Exercise goal
Retype every line of the entries below word for word, leaving out the pictures.

[Collection entries]
■ ■ ■ ■

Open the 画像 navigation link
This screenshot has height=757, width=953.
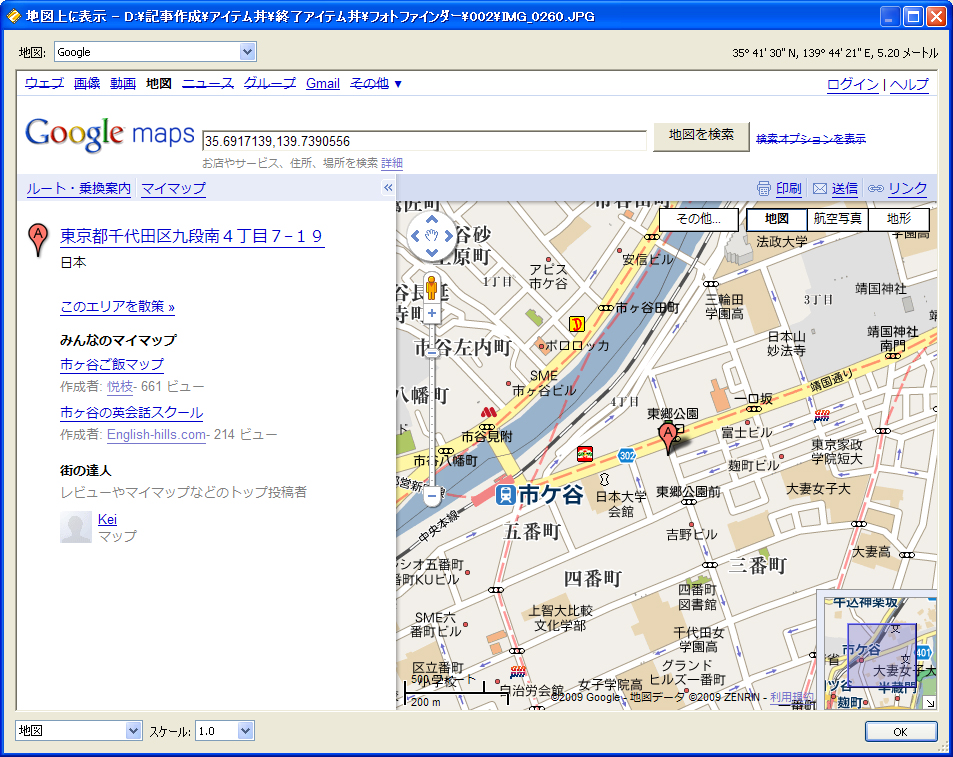(86, 84)
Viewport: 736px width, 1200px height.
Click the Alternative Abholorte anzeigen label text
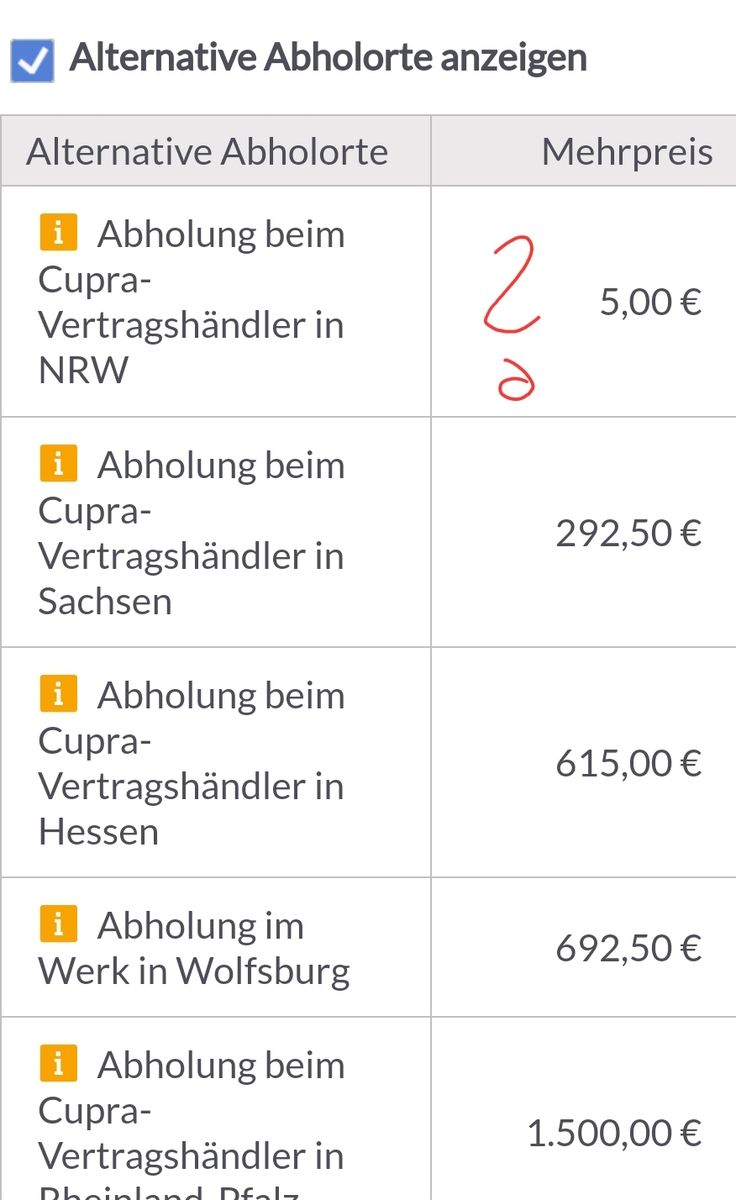(328, 58)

■ ■ ■ ■

Exercise response
Open the 画像 navigation link
This screenshot has height=757, width=953.
(86, 84)
Viewport: 736px width, 1200px height.
Click the Alternative Abholorte anzeigen label text
(328, 58)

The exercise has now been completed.